┌──

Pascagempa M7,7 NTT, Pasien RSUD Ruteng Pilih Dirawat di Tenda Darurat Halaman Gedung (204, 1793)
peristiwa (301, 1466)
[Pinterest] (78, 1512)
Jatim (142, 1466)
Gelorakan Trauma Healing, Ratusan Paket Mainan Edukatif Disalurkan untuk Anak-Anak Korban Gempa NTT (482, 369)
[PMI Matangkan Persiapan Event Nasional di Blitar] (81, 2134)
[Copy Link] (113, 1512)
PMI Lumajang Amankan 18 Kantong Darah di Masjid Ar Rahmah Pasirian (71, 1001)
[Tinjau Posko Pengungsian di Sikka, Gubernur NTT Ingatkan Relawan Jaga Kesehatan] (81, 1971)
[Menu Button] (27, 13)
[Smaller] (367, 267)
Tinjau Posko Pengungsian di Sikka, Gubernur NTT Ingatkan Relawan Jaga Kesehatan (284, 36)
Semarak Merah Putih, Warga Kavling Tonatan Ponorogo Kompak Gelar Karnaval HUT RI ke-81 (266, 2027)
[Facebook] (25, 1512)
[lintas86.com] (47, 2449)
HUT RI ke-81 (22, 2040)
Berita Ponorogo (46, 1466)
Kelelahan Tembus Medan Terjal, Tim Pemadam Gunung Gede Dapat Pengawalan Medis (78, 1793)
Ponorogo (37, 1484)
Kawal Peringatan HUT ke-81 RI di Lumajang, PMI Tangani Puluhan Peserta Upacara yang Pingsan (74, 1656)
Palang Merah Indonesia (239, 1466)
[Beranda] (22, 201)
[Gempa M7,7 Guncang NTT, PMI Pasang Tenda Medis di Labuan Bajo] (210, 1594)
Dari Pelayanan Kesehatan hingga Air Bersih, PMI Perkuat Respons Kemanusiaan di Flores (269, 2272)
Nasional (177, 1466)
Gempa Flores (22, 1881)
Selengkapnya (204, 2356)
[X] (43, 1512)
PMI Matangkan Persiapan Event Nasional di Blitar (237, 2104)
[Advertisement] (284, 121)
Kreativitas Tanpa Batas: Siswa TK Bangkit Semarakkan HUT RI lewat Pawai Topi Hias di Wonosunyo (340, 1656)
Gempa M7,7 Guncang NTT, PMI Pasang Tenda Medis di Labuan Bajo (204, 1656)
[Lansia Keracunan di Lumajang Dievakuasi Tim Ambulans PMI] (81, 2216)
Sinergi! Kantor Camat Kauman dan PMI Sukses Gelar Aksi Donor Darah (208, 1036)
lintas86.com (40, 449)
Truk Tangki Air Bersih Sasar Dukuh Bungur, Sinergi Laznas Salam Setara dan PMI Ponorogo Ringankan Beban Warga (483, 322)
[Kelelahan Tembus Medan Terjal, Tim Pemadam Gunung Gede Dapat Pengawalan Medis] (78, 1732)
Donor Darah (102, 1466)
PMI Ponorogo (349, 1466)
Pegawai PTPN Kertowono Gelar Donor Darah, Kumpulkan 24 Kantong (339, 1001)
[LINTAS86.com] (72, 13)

└──

▶ **REQUIRED ACTION**
Repeat word for word the lines above that run from the line containing "HUT RI ke-81 (22, 2040)" through the line containing "[X] (43, 1512)", both ends included, and nothing else.

▶ **ANSWER TO THE EXERCISE**
HUT RI ke-81 (22, 2040)
Berita Ponorogo (46, 1466)
Kelelahan Tembus Medan Terjal, Tim Pemadam Gunung Gede Dapat Pengawalan Medis (78, 1793)
Ponorogo (37, 1484)
Kawal Peringatan HUT ke-81 RI di Lumajang, PMI Tangani Puluhan Peserta Upacara yang Pingsan (74, 1656)
Palang Merah Indonesia (239, 1466)
[Beranda] (22, 201)
[Gempa M7,7 Guncang NTT, PMI Pasang Tenda Medis di Labuan Bajo] (210, 1594)
Dari Pelayanan Kesehatan hingga Air Bersih, PMI Perkuat Respons Kemanusiaan di Flores (269, 2272)
Nasional (177, 1466)
Gempa Flores (22, 1881)
Selengkapnya (204, 2356)
[X] (43, 1512)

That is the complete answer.